Firstly, the new engine has done the trick with the aesthetic. It looks fantastic. It still retains the signature artistic style that comes with a Call of Duty game, but the improved details and models have gone up tenfold. Textures and lightning now look more natural, and the atmosphere of plundering through a cave at 60 FPS feels special again. Animations are smooth too. Last year’s Black Ops 4 had a jerky familiarity about how models moved around the map like it had been brushed up from the previous games. Modern Warfare marked a noticeable step forward in this respect. 

Sound design has always been a strong point for the series, and this year is no different, with meaty weaponry sounds echoing across the arena. But also enough subtlety to distinguish enemy positions as their footsteps grow louder. It’s an underrated part of what makes the game (along with Counter-Strike) so suitable for competitive play. The game's music is incredibly powerful and ideal for the Call of Duty franchise.
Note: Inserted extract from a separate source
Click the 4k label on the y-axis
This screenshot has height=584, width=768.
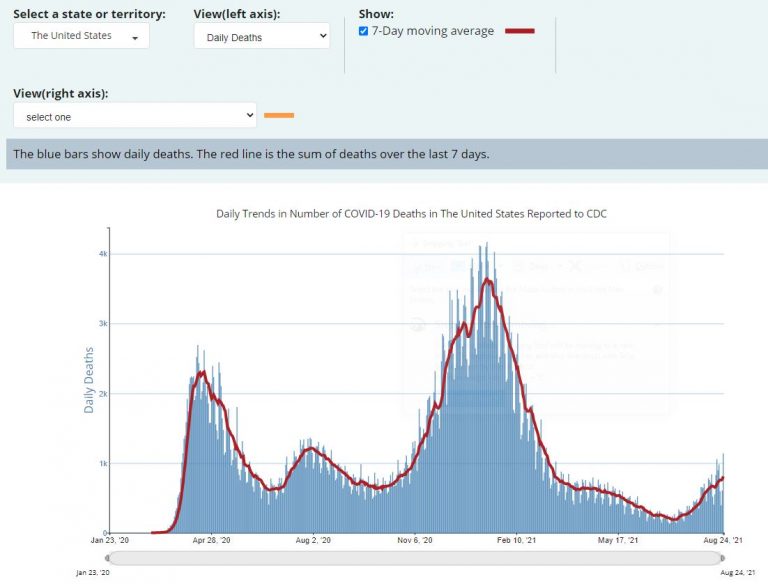pyautogui.click(x=102, y=254)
Alex from the Campaign, Image via Activision

These two elements combine best in the story mode. Terrorists Al-Qatala steal many chemical weapons, intercepting US Marine for them, and working with cover “star” Captain Price, you’re tasked as US Marine Alex and SAS agent Garrett to help recover them before nuclear war goes off. The story itself is as still bombastic as ever, but the action feels more grounded than usual compared to those in recent years. It’s still not exactly what you’d call realistic, but at least it at least feels more relatable than flying around in space. The voice acting, on the whole, is pretty good too, though Barry Sloane as Price doesn’t quite reach Billy Murray’s intensity.

If you have enjoyed Call of Duty’s stories in the past, this one is worth checking out.

Keeping boots on the ground

But of course, the main focus here is multiplayer. This feature is where you see minor changes to the gameplay. The lightning-quick, arcadey feel is slightly toned down. It’s still quick by most FPS standards, but it means the matches flow much better, with less benefit to only running and gunning everything. 

You can position yourself on corners and trigger aiming around them with a single button. This mechanic feels like a weak compromise for a leaning mechanic as it’s not the most precise at getting where you want it to be, though perhaps the best understanding for players on console who have not had the benefit of leaning as PC gamers have. This year features cross-play for the first time, so it offers a single, albeit inferior solution to all.

Balance appears to be better with guns. All serve different purposes and offer a strict advantage, such as shotguns up close and headshots with rifles. The time-to-kill is still low, which benefits sidearm use compared to hiding and reloading your primary. 

Ground War also feels very Battlefield-Esque, though much simpler to control vehicles. Snipers do much better here than the smaller maps, but it’s still a lot of fun overall.

Multiplayer maps are excellent in design but are fragmented into game modes this time around. This division means that maps available on Domination are not available for Cyber Attack (S&D with revives), which might help from a design point of view, but means fewer maps in the pool. Unless you want to play the same maps, you’ll want to switch up which mode you play. 

Ultimately, and fundamentally, Call of Duty: Modern Warfare is still fundamentally the same foundation that the series is known for.

The action is fast-paced, the time-to-kill is still low (especially compared to the big shooters currently prominent in games, such as Apex Legends), and the story, while a welcome return, is still classic Call of Duty campaign fodder. If you didn’t enjoy Call of Duty previously, Modern Warfare’s soft reboot would do nothing to change that.

But the refinements to the gameplay and the impressive graphics powered by the new engine shows more effort this year than in previous years to embrace change. Whether they can sustain it going into the next generation, we’ll find out in holiday 2020.